### [Exercise description]
Scale the rows from the line containing "How do I perform: Click" down through the line containing "tap(601, 63)", both included. Write these rows out again with their requests, multiplying every coordinate in the answers by 0.6 and rounding to whole numbers with halves going up. Leave the pictures out.

(Entries drawn from a collection)
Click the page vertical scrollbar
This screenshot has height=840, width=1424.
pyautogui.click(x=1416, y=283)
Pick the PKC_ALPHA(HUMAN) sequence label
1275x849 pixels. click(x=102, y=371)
---
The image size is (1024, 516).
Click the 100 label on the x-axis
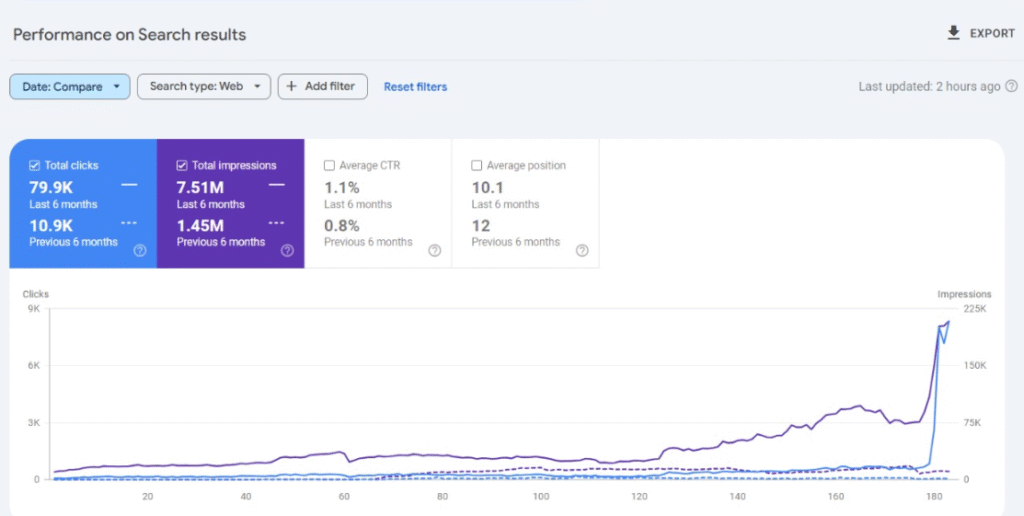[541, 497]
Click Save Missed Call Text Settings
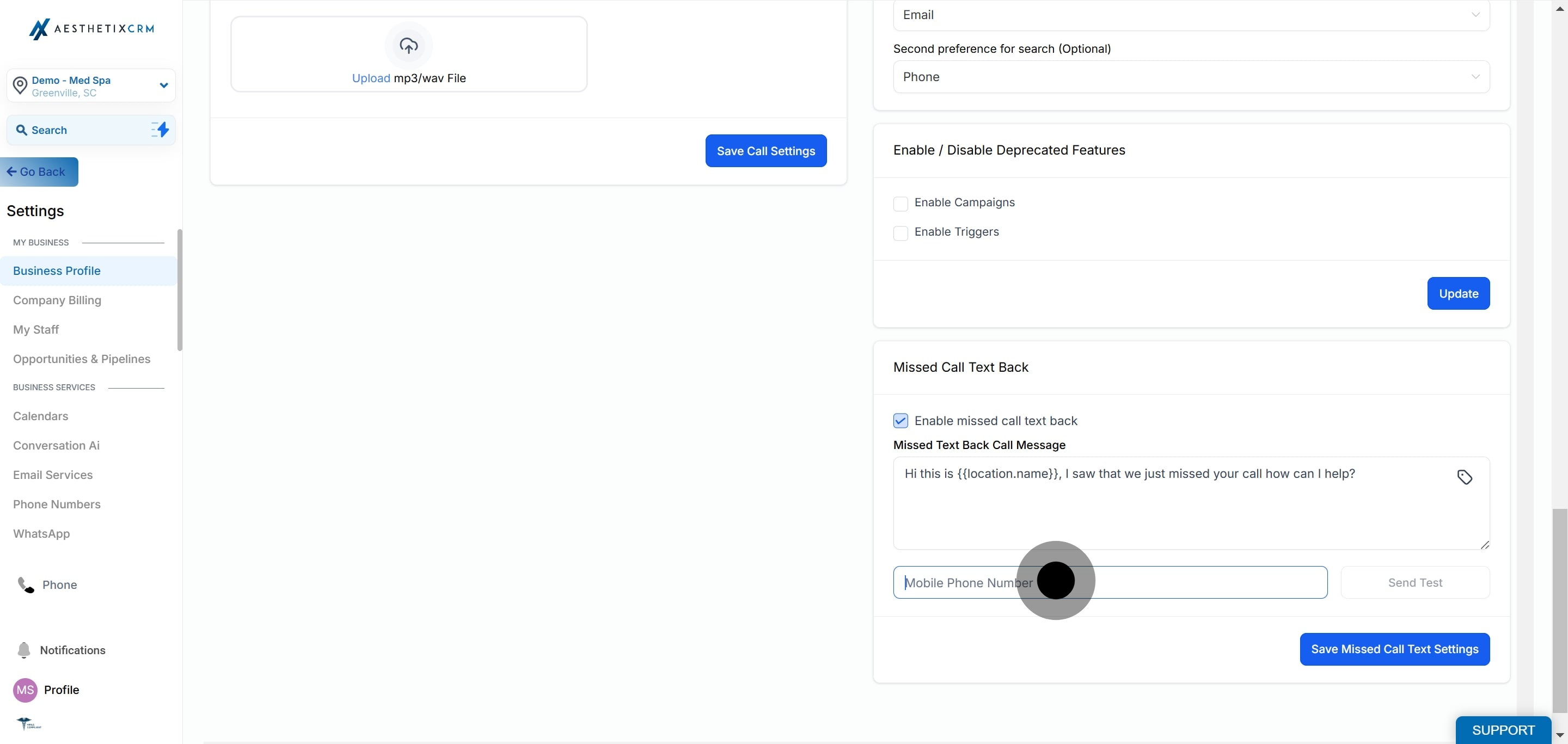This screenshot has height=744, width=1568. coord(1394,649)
---
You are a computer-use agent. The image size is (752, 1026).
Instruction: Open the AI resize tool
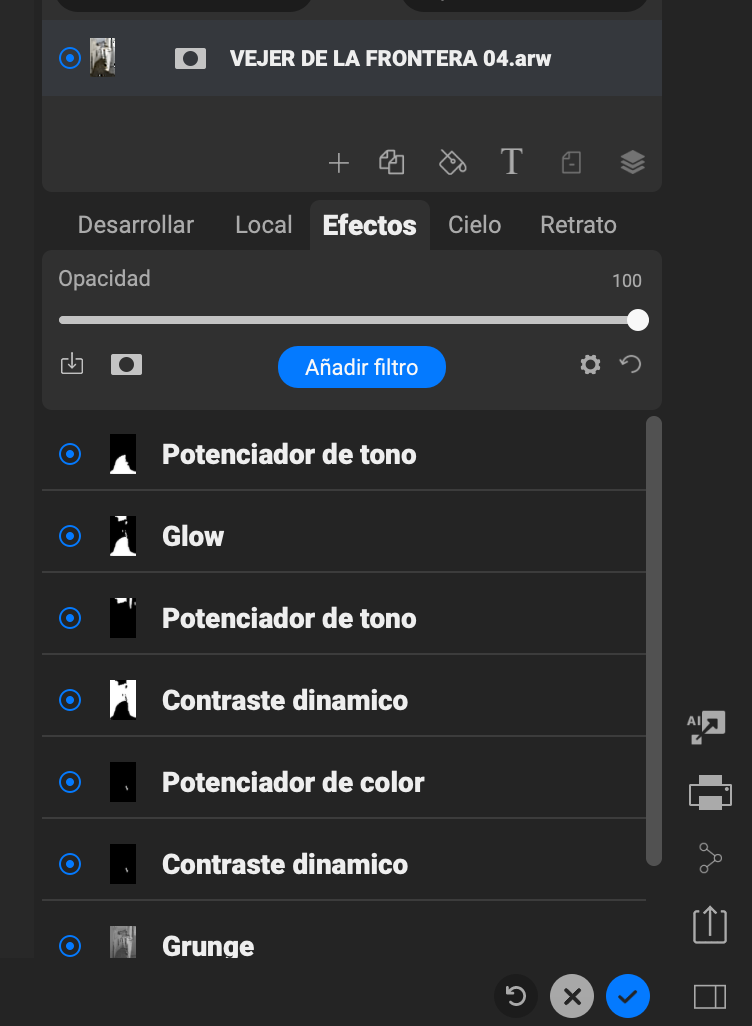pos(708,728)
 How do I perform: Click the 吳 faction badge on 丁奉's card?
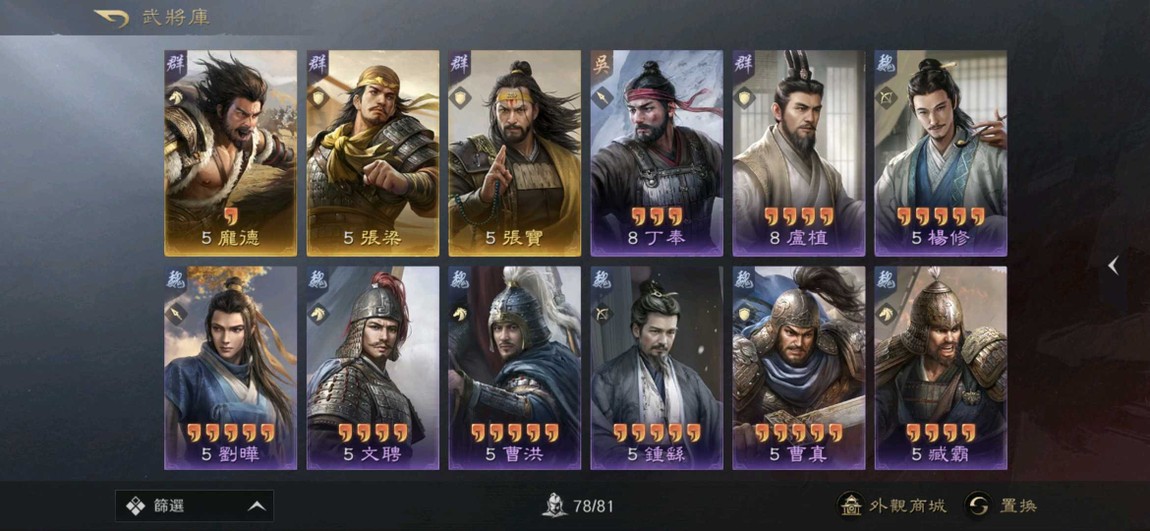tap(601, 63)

### [Full output]
 How do I perform: Click the 吳 faction badge on 丁奉's card?
tap(361, 38)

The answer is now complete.